Stored data entries
<<<<

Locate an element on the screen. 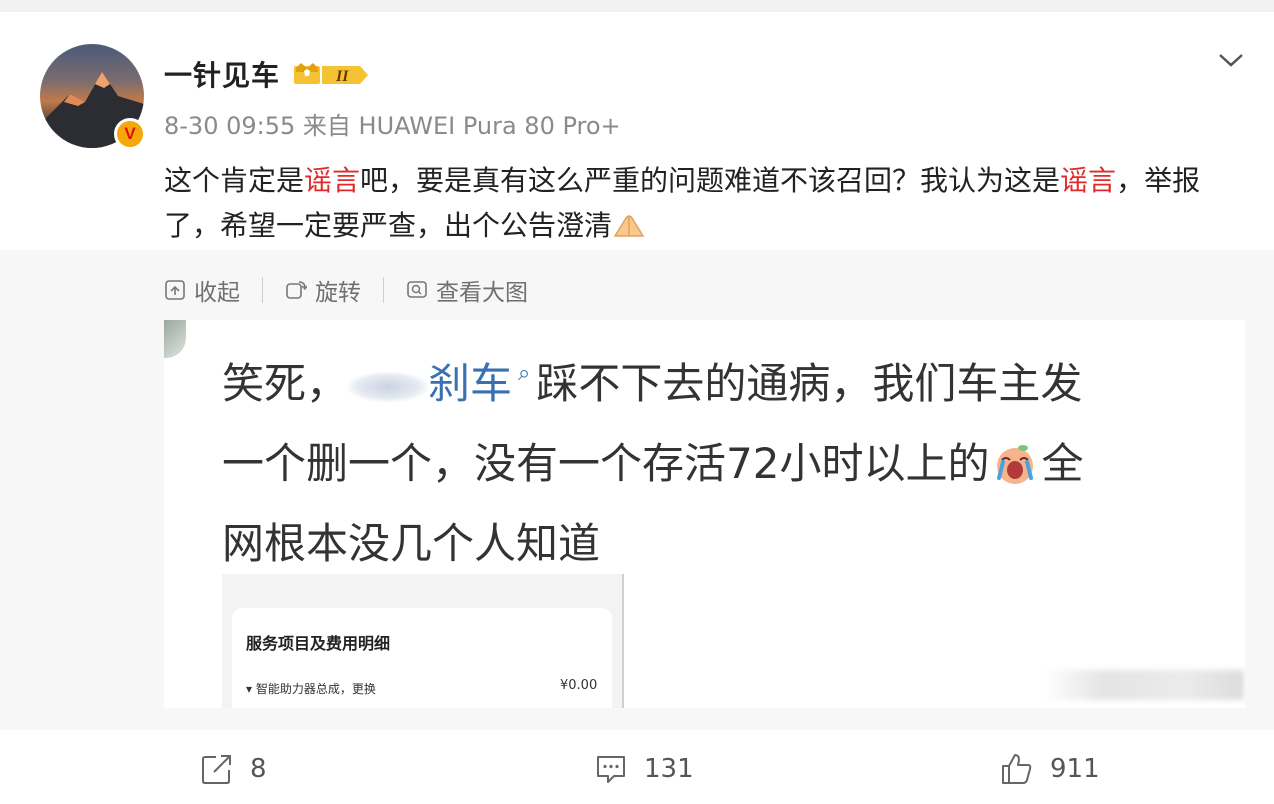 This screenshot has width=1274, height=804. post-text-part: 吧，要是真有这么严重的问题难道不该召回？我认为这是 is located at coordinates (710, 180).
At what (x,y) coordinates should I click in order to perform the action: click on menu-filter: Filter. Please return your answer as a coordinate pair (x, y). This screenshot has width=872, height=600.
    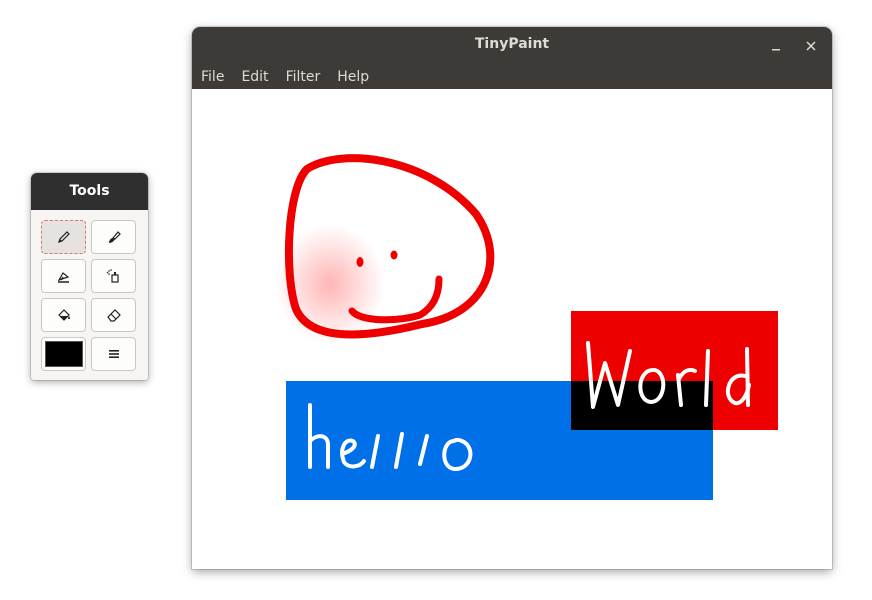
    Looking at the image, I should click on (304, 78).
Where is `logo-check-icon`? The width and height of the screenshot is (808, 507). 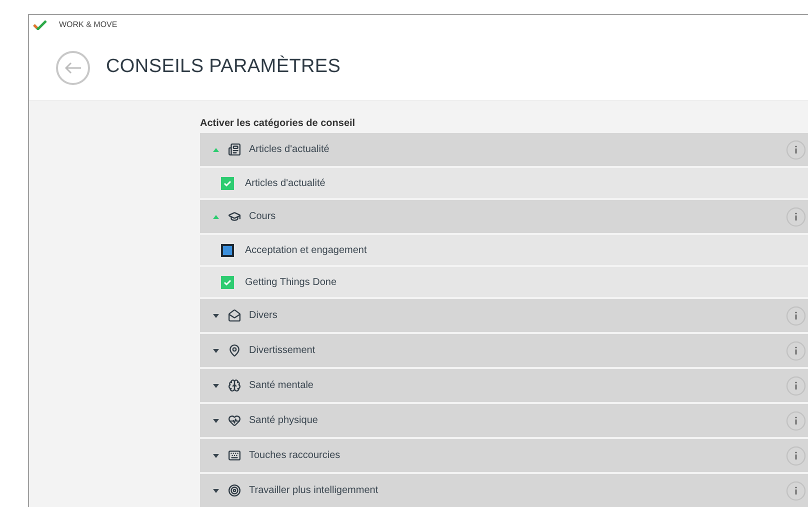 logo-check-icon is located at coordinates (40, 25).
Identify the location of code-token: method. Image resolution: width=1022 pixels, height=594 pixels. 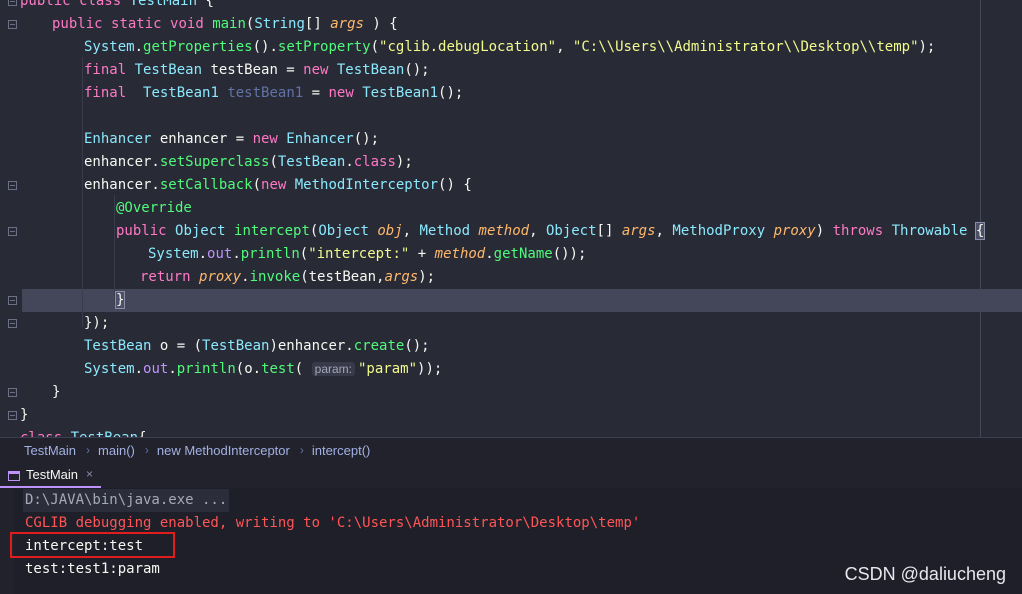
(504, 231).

>>>>

• _What the exercise asks_
Render the records as a numbered list, starting at the line that contains "Identify the location" and ending with the last line of the records. Skip blank lines and leave the pictures out.

• _Solution to this task_
1. Identify the location of code-token: method. Image resolution: width=1022 pixels, height=594 pixels. 
2. (504, 231).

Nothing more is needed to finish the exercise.